DORIAN CANTON : UNE FETE GACHEE

Villeneuve de Marsan , mardi 6 août. Lleno de no hay billetes (2200 spectateurs) ; Toros de Las Dos Hermanas (1º, 2º, 3,° 4º, 5º et 6°) et Piedras Rojas (1 bis). Rubén Pinar : deux oreilles et ovation. Thomas Dufau, silence et un avis et salut du callejon. Dorian Canton, qui prenait l’alternative silence et silence.

Dorian Canton a pris l’alternative avec le toro « Flamenco » de Piedra Rojas (réserve), castaño né en mars 2014.

Photo Roland Costedoat

Dorian Canton n’a pas eu la fête qu’il espérait et qu’il méritait avec cette alternative prévue à Bayonne mais reportée pour cause de météo à Villeneuve-de-Marsan et à laquelle il manquait une meilleure opposition pour réussir. On retiendra néanmoins comme élément positif le lleno de no hay billetes. Dorian a de nombreux amis qui ne le lâcheront pas dans l’épreuve morale qu’il a subie.
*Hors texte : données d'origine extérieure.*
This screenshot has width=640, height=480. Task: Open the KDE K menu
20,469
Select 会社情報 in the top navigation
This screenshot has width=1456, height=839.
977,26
Il n’en est pas responsable car les deux toros qu’il dut affronter, malgré un fond de noblesse, se montrèrent d’une faiblesse telle qu’il était impossible de briller devant eux. Il accueillit bien le premier à la cape, mais celui-ci fut changé pour boiterie. Le premier bis changea après la pique et son peu de force masqua son bon fond. Il reçut le dernier à genoux, mais l’animal s’arrêta vite, se couchant par terre. Pas d’option possible pour le Béarnais.

Rubén Pinar eut la chance de tomber sur le meilleur toro de la soirée « Riguroso » n°107. Un animal très noble avec de la transmission et qui dura. Rubén visiblement « a gusto » sortit le grand jeu et se montra profond et élégant à la cape comme à la multeta. Il le tua en deux fois et hérita d’un double trophée. Il fut bien aussi face à son second, noble et un peu plus solide que ses frères.

Visiblement fatigué par le virus (?) contracté au Pérou, Thomas Dufau a fait le maximum. Il nous a plu surtout à son premier passage après un bon début très technique, toréant avec douçeur par le haut, mais le toro s’éteignant rapidement la faena baissa d’intensité. Il tua avec difficulté. Il débuta  son second passage en fanfare, au centre par des changées, le toro baissant, l’enthousiasme s’ éteignit comme la chandelle.

La fête a déçu comme souvent ces événements programmés pour réussir. Dorian Canton est désormais le premier matador de toros béarnais, puisqu’il est originaire du village d’Asson au pied des Pyrénées, ainsi il est déjà entré dans l’histoire. Espérons que son histoire pesonnelle ne soit pas finie.